Observing teachers

We've known for some time that observations of teachers are largely invalid. New research suggests they may be racist, sexist and classist too.

Back in the early 2010s, a fight was brewing in England between a teaching orthodoxy imposed by Ofsted, the school inspection service, and a band of freethinking teacher bloggers. At issue was Ofsted’s practice of observing lessons and then grading them. This practice appeared to enforce the use of ideologically driven teaching methods such as group work.

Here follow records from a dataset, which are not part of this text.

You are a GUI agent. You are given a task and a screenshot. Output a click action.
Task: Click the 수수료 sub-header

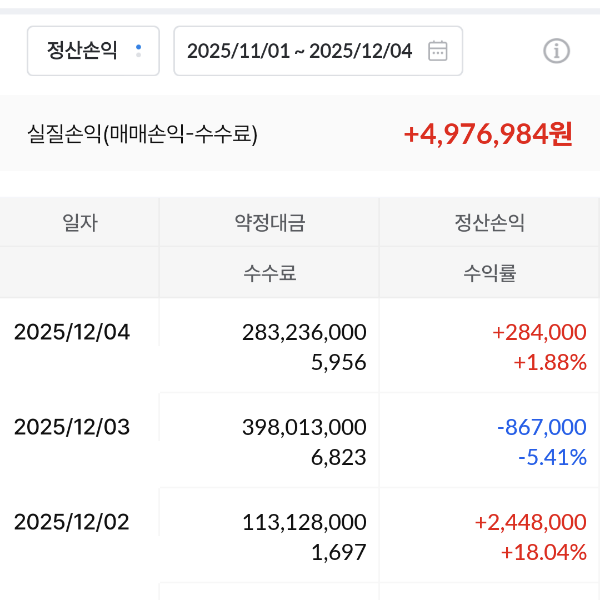[x=269, y=272]
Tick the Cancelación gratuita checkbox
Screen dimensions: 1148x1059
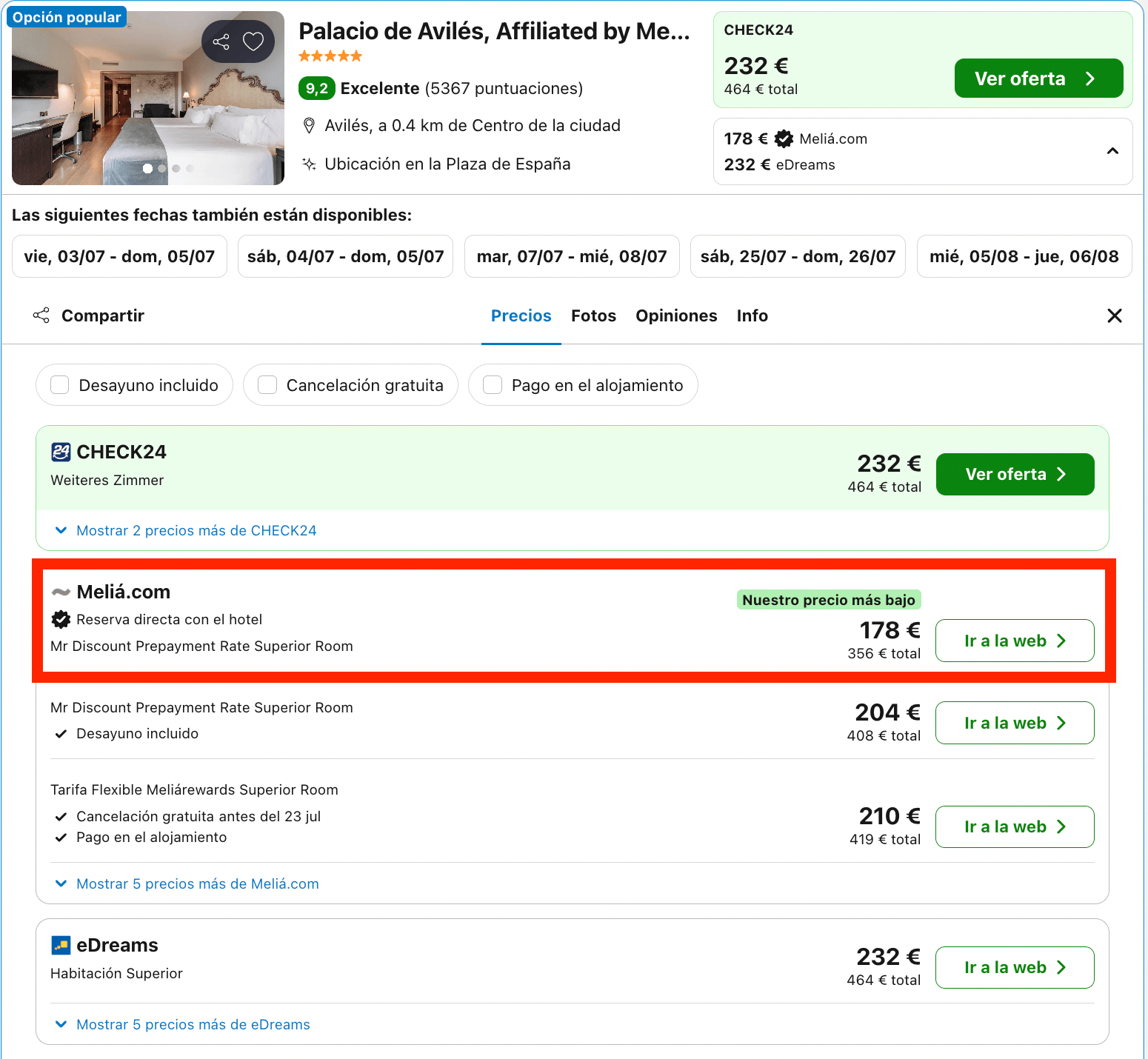click(x=267, y=385)
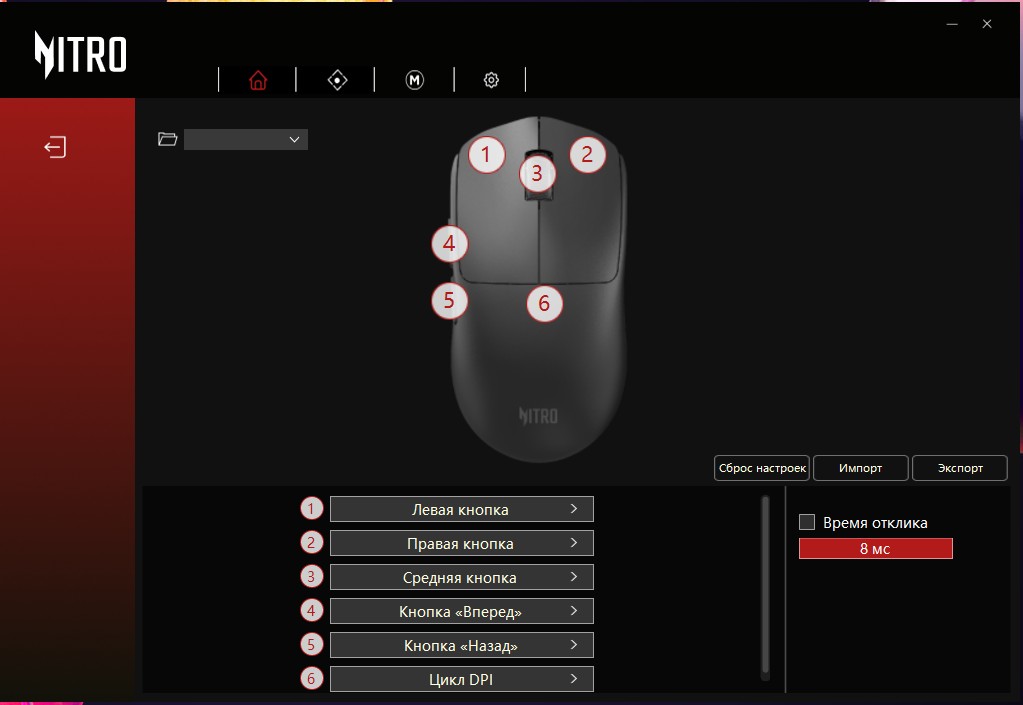1023x705 pixels.
Task: Expand the Левая кнопка assignment
Action: [461, 509]
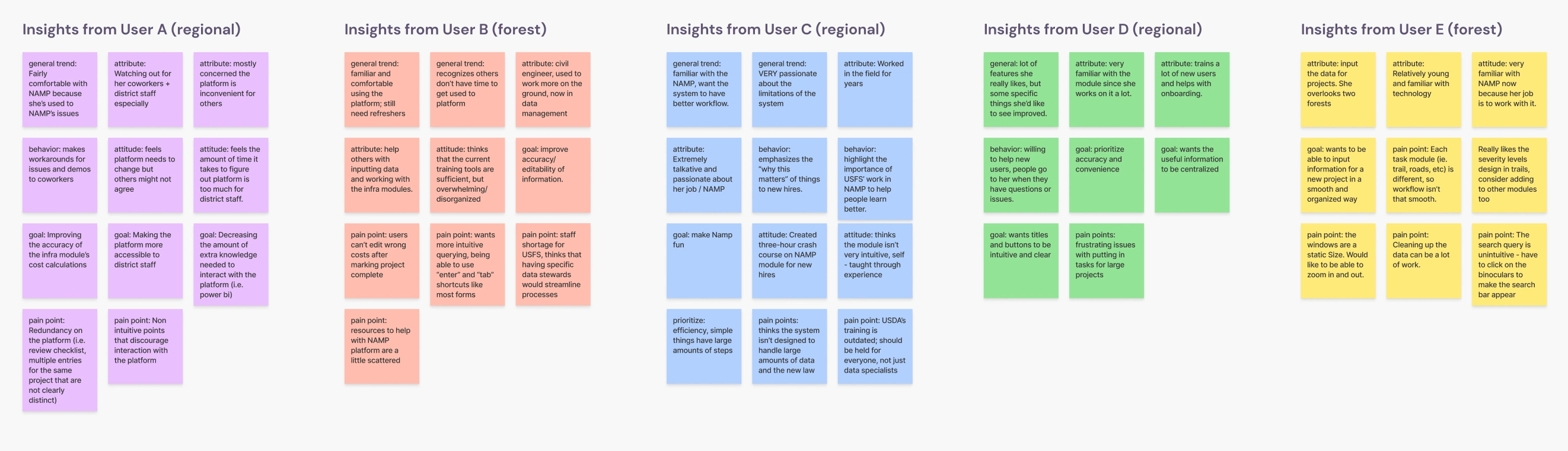Select green note "attribute: trains a lot of new users"
1568x451 pixels.
pyautogui.click(x=1191, y=89)
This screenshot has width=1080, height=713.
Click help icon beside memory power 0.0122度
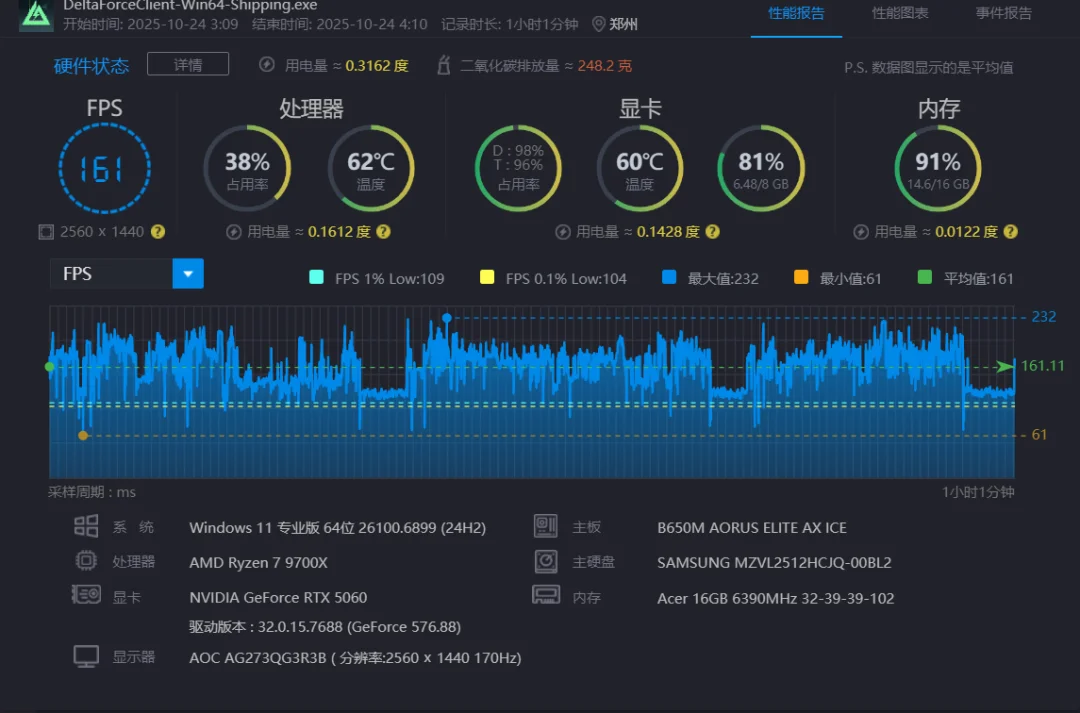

At around the same time over in the United States, a project funded by the Bill and Melinda Gates Foundation, was seeking to find valid ways of evaluating teaching. The Measures of Effective Teaching (MET) Project examined a teacher’s prior student achievement gains (the amount by which student scores increased when taught by a given teacher in the past), student survey scores and scores on classroom observation rubrics as predictors of teacher quality measured by current student gains.

Unsurprisingly, past student gains were the best predictor of current student gains, despite being imperfect and noisy. The MET Project researchers trialed a number of classroom observation rubrics. They found that all of them had some predictive power in terms of student gains, but these were far from perfect. As Professor Robert Coe pointed out in an influential blog-post in 2014:

“One way to understand these values is to estimate the percentage of judgements that would agree if two raters watch the same lesson. Using Ofsted’s categories, if a lesson is judged ‘Outstanding’ by one observer, the probability that a second observer would give a different judgement is between 51% and 78%.”

Coe goes on to note the unusual circumstances under which the MET project observed lessons. Observers received training and each teacher was observed multiple times by multiple observers. According to MET Project researchers, this was because, “…the same teacher was often rated differently depending on who did the observation and which lesson was being observed.”

Moreover, in the MET Project, observers watched videos of lessons, so the teachers were unaware they were being observed. Teachers were also unaware of the rubric on which they were being assessed. Taken together, this would make it hard for teachers to put on a performance for the sake of the observer.

Coe noted that Ofsted lesson observations, which we could extend to pretty much all lesson observations conducted in schools, are not performed with this level of attention to reliability. In fact, teachers are well aware of the criteria on which they will be judged. If they are going to received feedback following the observation, then it is impossible not to make them aware. And i real-world settings, judgements often result from a single observation or a series of observations from a single observer.

This killed the Ofsted lesson observation model, even if its death throes took a few years to peter out.

In subsequent years, more evidence has emerged from the MET Project about the effect of bias in lesson observations. For instance, one analysis found that male teachers and, ‘teachers in classrooms with high concentrations of Black, Hispanic, male, and low-performing students receive significantly lower observation ratings’ despite the data suggesting such ratings are unlikely to represent an actual difference in teacher quality.

New research suggests such bias is not restricted to the particular circumstances of the MET project and may be a more general phenomenon. This time, it was preservice teachers who were being observed. Again, males received systematically lower scores, along with those teaching in low-income and rural schools and, perhaps most significantly of all, preservice teachers of colour.

Subjective assessments always create a space for bias - which is one reason we should shun the siren call to replace school exams with subjective portfolio assessments. The particular pattern found in lesson observations seems to suggest a white, female, relatively affluent norm in the minds of observers, with deviations from this norm being marked down. The most likely explanations would be that this norm represents the experience of the observers or is somehow coded in to the observation rubrics. I would guess it’s probably a little of both.

For a head of mathematics like me, this presents something of a predicament. I like going to watch my teachers. I don’t feel like I really know them as a professional until I have. I certainly feel like lesson observations have a value, even if this is not supported by research.

My hunch is that the value of lesson observations in non-linear. It is easy to tell if something is badly wrong - if the wheels have fallen off the wagon. If I enter a classroom in my current context and students are talking over the teacher or not completing the set tasks then this rings alarm bells. We also have a large number of agreements, both as a school and as a department. For instance, all mathematics teachers work to a commonly prepared lesson plan so it is easy to spot the teacher who is not doing this. However, past these basics, perhaps the value runs out. I am aware that I have adopted certain ways of teaching maths concepts from colleagues which I would not have valued particularly highly if I had observed them in class. I have adopted them because assessment data suggests they are effective. Lesson observations would not have got me there.

So I guess the moral of the story is to approach lesson observations with caution. Using the kind of lesson observations that typically take place in schools in order to grade the quality of teaching is not an evidence-based practice and could potentially even be racist, sexist and classist. At best, lesson observations may be effective at disseminating the basics of craft knowledge - I don’t know how else you would disseminate such knowledge to preservice teachers. So, lesson observations may be a useful tool, provided we do not rush to judge.